理由は知らないが腕を放した事を幸いと捨て台詞をはきながら元居た会場の端に戻る。
はずだった。

「──勤め……え?」

元の場所に向かおうと歩を進めたはずが爪先の方向はホールの中央だった。
ありのままに今起こったことを話すとそうなる。
僕が踵を返すと。

「くっ……」

今度はそちらが中央となる。

「こんな、馬鹿な──」

言いながら振り向く。
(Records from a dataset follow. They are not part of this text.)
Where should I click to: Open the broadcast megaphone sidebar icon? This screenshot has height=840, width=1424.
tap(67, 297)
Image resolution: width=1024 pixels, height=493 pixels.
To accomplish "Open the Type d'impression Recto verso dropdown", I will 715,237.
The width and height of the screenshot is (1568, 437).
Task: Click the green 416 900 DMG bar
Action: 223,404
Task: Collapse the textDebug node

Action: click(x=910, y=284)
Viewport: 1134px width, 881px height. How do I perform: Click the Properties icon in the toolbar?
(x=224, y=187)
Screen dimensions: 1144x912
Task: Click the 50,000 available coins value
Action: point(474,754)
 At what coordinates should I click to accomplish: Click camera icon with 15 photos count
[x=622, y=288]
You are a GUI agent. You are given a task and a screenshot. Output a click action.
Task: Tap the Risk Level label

咲夜が居る方向へ。
しかし僅かな違和感がその間に走る。

「──ことに能力を使うなよ!」

やはりそこにあるのは楽しそうに話す一団の姿だった。

「こうでもしないと森近さんは自主的に向かってくれませんから」

後ろに気配、見ればそこに咲夜は立っていた。
僕の手を離したときと同じ、柱を背にしたままで。
これではまるで。

「僕がその場で動いていただけじゃないか……」
「その場でくるくる回る森近さんは面白かったですよ?」

反省する様子も無い犯人。全ては咲夜の持つ能力のせいだ。
時間を操る程度の能力。
人の身には有り余るその能力は今の現象を説明できる唯一のもの。
それは口にすれば簡単な話。

「時を止めてまで僕の向きを修正しないでくれ!」

咲夜は時を止め、その中で僕の向きだけを変えた。

「まあまあ。何にせよ今の騒ぎで皆さんが森近さんに気付いたようですし、もう角には置かれませんよ」
「僕は静かに楽しみたいんだよ」

咲夜が始めて香霖堂に来たとき、ひょんなことで彼女の逆鱗に触れてしまった経験がある。
それ以来、咲夜は事ある毎に僕へ嫌がらせとも悪戯ともとれる行動をとっていた。

「そうそう、聞き忘れていましたわ。森近さん、『Trick or treat』」
「もう既に悪戯されている気がするんだが」
「それはそれ。さあどっちです?」

今までの行いをそれはそれ、の一言で片付ける咲夜の豪胆さには驚きを通り越して呆れるしかない。

「ふぅ……クッキーがある。それでいいね」
「イ・ヤ」

びしりと表情が凍りついた音がした。僕の理性が砕けるのも時間の問題だろう。というかもう無理。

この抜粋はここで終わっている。